> [Given request]: Print the following lines word for word, keeping every character, space, and line break unchanged.

> [Extracted material]:

•••

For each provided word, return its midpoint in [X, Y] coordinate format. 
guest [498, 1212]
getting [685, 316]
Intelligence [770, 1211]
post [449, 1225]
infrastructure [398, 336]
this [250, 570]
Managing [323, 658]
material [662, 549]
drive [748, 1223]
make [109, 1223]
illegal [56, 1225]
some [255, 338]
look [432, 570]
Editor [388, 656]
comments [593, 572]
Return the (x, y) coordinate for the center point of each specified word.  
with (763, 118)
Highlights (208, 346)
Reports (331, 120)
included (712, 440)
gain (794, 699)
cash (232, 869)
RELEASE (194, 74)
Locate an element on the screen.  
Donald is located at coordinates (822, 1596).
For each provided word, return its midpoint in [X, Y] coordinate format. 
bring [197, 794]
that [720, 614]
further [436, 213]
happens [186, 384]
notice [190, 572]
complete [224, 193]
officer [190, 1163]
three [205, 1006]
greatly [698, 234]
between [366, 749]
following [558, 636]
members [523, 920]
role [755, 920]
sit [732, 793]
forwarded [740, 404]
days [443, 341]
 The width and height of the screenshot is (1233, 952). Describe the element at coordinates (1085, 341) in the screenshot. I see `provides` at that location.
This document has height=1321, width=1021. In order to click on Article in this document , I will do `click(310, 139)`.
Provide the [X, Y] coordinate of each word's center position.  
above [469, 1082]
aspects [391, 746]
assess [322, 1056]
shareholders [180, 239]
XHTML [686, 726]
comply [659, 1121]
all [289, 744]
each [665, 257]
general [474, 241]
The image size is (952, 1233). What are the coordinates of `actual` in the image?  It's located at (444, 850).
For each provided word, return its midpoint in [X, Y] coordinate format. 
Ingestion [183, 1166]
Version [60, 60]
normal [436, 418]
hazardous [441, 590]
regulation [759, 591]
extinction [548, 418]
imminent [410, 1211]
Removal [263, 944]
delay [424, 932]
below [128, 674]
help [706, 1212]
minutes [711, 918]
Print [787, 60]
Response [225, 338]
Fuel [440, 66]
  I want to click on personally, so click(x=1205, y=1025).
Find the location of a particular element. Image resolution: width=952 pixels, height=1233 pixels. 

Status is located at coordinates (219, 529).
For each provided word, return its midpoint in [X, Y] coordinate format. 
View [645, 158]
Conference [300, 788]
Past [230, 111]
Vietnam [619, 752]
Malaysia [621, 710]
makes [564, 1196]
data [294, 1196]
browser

•••

> [Expected answer]:
For each provided word, return its midpoint in [X, Y] coordinate format. 
guest [498, 1212]
getting [685, 316]
Intelligence [770, 1211]
post [449, 1225]
infrastructure [398, 336]
this [250, 570]
Managing [323, 658]
material [662, 549]
drive [748, 1223]
make [109, 1223]
illegal [56, 1225]
some [255, 338]
look [432, 570]
Editor [388, 656]
comments [593, 572]
Return the (x, y) coordinate for the center point of each specified word.  
with (763, 118)
Highlights (208, 346)
Reports (331, 120)
included (712, 440)
gain (794, 699)
cash (232, 869)
RELEASE (194, 74)
Locate an element on the screen.  
Donald is located at coordinates (822, 1596).
For each provided word, return its midpoint in [X, Y] coordinate format. 
bring [197, 794]
that [720, 614]
further [436, 213]
happens [186, 384]
notice [190, 572]
complete [224, 193]
officer [190, 1163]
three [205, 1006]
greatly [698, 234]
between [366, 749]
following [558, 636]
members [523, 920]
role [755, 920]
sit [732, 793]
forwarded [740, 404]
days [443, 341]
 The width and height of the screenshot is (1233, 952). Describe the element at coordinates (1085, 341) in the screenshot. I see `provides` at that location.
This document has height=1321, width=1021. In order to click on Article in this document , I will do `click(310, 139)`.
Provide the [X, Y] coordinate of each word's center position.  
above [469, 1082]
aspects [391, 746]
assess [322, 1056]
shareholders [180, 239]
XHTML [686, 726]
comply [659, 1121]
all [289, 744]
each [665, 257]
general [474, 241]
The image size is (952, 1233). What are the coordinates of `actual` in the image?  It's located at (444, 850).
For each provided word, return its midpoint in [X, Y] coordinate format. 
Ingestion [183, 1166]
Version [60, 60]
normal [436, 418]
hazardous [441, 590]
regulation [759, 591]
extinction [548, 418]
imminent [410, 1211]
Removal [263, 944]
delay [424, 932]
below [128, 674]
help [706, 1212]
minutes [711, 918]
Print [787, 60]
Response [225, 338]
Fuel [440, 66]
  I want to click on personally, so click(x=1205, y=1025).
Find the location of a particular element. Image resolution: width=952 pixels, height=1233 pixels. 

Status is located at coordinates (219, 529).
For each provided word, return its midpoint in [X, Y] coordinate format. 
View [645, 158]
Conference [300, 788]
Past [230, 111]
Vietnam [619, 752]
Malaysia [621, 710]
makes [564, 1196]
data [294, 1196]
browser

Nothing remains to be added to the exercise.